++++ Source text

**Part 1 (50 points):**

  Implement the Viterbi algorithm for HMMs for Eisner's Ice Cream Problem (predict whether each day is hot or cold based on the number of ice creams eaten).  See eisner.hmm.xls for a bit more discussion on the problem. Remember that the Viterbi algorithm computes the most likely sequence for an input.

In [None]:
import numpy as np
import pandas as pd
import matplotlib.pyplot as plt

In [None]:
observation_url = 'http://web.cse.ohio-state.edu/~barker.348/cse5522/lab3/observationProbs.csv'
transition_url = 'http://web.cse.ohio-state.edu/~barker.348/cse5522/lab3/transitionProbs.csv'
test_url = 'http://web.cse.ohio-state.edu/~barker.348/cse5522/lab3/testData.csv'
observation_df = pd.read_csv(observation_url)

++++++++

_What you are asked to do:_ Copy out the Viterbi assignment text above in full, with every character unchanged.

++++ Given data

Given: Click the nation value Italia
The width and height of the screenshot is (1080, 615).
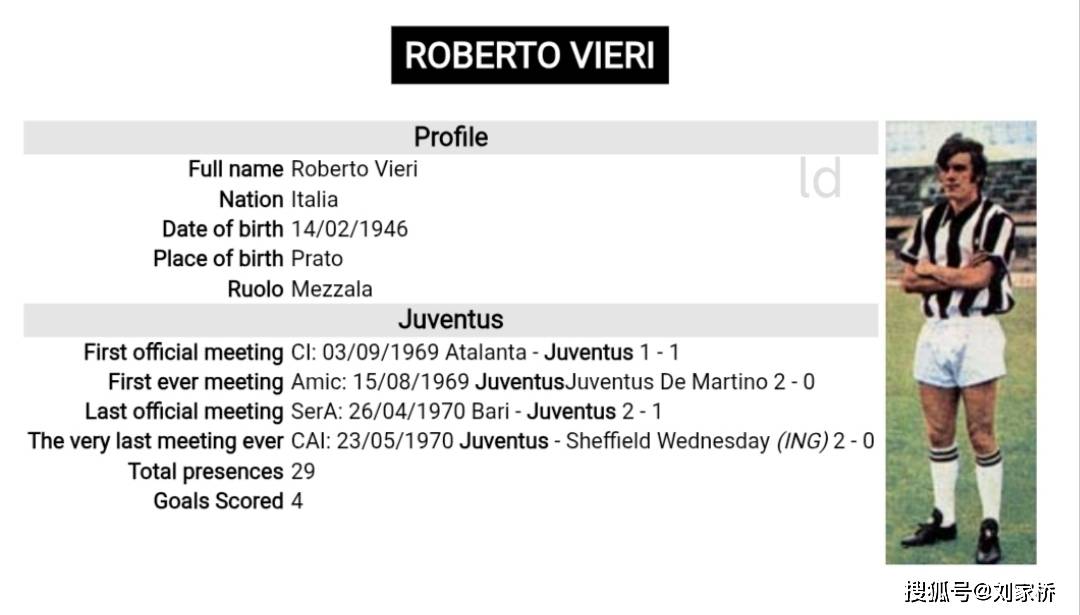Looking at the screenshot, I should [314, 199].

++++++++

_Task solution:_
**Part 1 (50 points):**

  Implement the Viterbi algorithm for HMMs for Eisner's Ice Cream Problem (predict whether each day is hot or cold based on the number of ice creams eaten).  See eisner.hmm.xls for a bit more discussion on the problem. Remember that the Viterbi algorithm computes the most likely sequence for an input.

In [None]:
import numpy as np
import pandas as pd
import matplotlib.pyplot as plt

In [None]:
observation_url = 'http://web.cse.ohio-state.edu/~barker.348/cse5522/lab3/observationProbs.csv'
transition_url = 'http://web.cse.ohio-state.edu/~barker.348/cse5522/lab3/transitionProbs.csv'
test_url = 'http://web.cse.ohio-state.edu/~barker.348/cse5522/lab3/testData.csv'
observation_df = pd.read_csv(observation_url)